Cardi B’s long-awaited sophomore album, Am I The Drama?, has finally landed, and its sharpest edges are already dominating hip-hop discourse. The Bronx rapper, known for turning conflict into cultural currency, has centered her return around blistering diss records that leave no room for subtlety.
At the heart of the storm is “Pretty & Petty,” a venom-filled strike at Boston rapper BIA. Cardi wastes no time reducing her opponent’s catalog to dust, sneering, “Name five BIA songs, gun pointed to your head / Bow, I’m dead.”
From there, the attacks only grow more ruthless. “I’d rather die on the surgery table / Before I gotta walk around here lookin’ like you,” she spits, her tone equal parts mocking and merciless.
She doesn’t stop at aesthetics. Cardi undercuts BIA’s industry relevance, claiming promoters only book “Diarrhea Bia” when “they can’t afford Coi,” referencing Coi Leray.
The Bronx native sharpens her blade further with a jab aimed at industry rumors: “Why you always at Diddy house? / I heard they combed that lil kitty out / Tell these folks what it’s really about.”

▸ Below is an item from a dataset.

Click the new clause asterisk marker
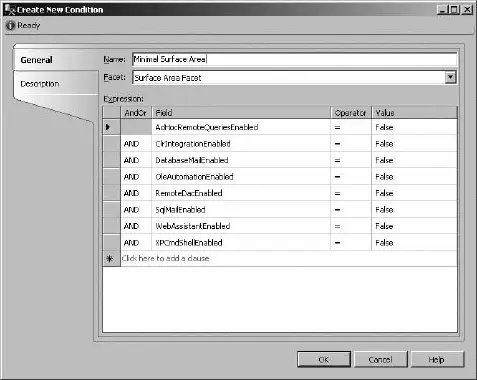This screenshot has height=380, width=477. (x=110, y=259)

For good measure, she twists the knife with a family-based insult: “I’m a bad b*tch and you mad / ’Cause you built like your dad.”

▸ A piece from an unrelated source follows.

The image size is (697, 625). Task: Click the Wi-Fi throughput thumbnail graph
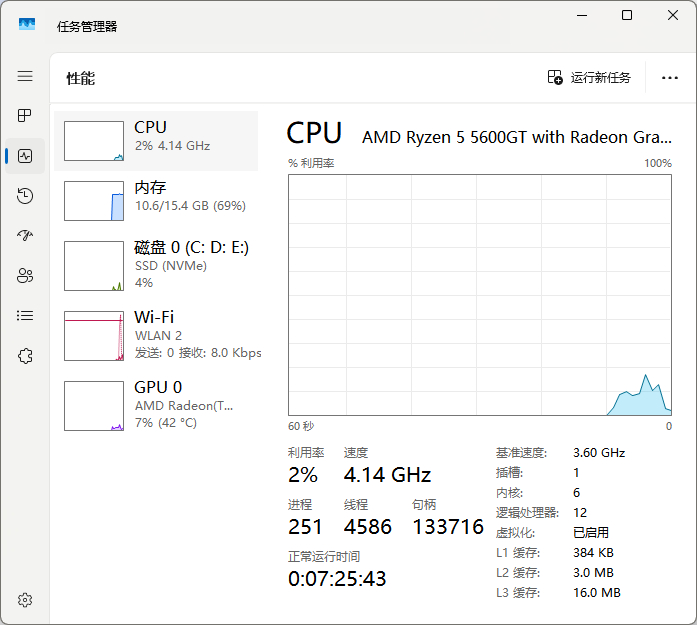tap(94, 336)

The feud between Cardi and BIA has been simmering since 2024, when fan comparisons spiraled into online spats and musical shots. Now, Cardi has turned their tension into headline-grabbing warfare, making “Pretty & Petty” the centerpiece of her fiery comeback.
But BIA isn’t the only rapper in Cardi’s crosshairs. On “Magnet,” she unleashes a relentless barrage on City Girls’ JT, spitting for nearly a minute without pause.
One line cuts straight to JT’s relationship with Lil Uzi Vert: “You just mad you got a na you can share bags with / My man might cheat, at least I don’t stick dildos in his as btch.”
She follows with another searing shot: “All that dck riding still ain’t get no feature a btch / She just mad she got a n**a she be sharing bags with.”
For Cardi, confrontation isn’t a distraction—it’s fuel. Am I The Drama? doubles down on her role as hip-hop’s most unapologetic provocateur, a rapper who thrives on turning feuds into anthems and controversy into dominance.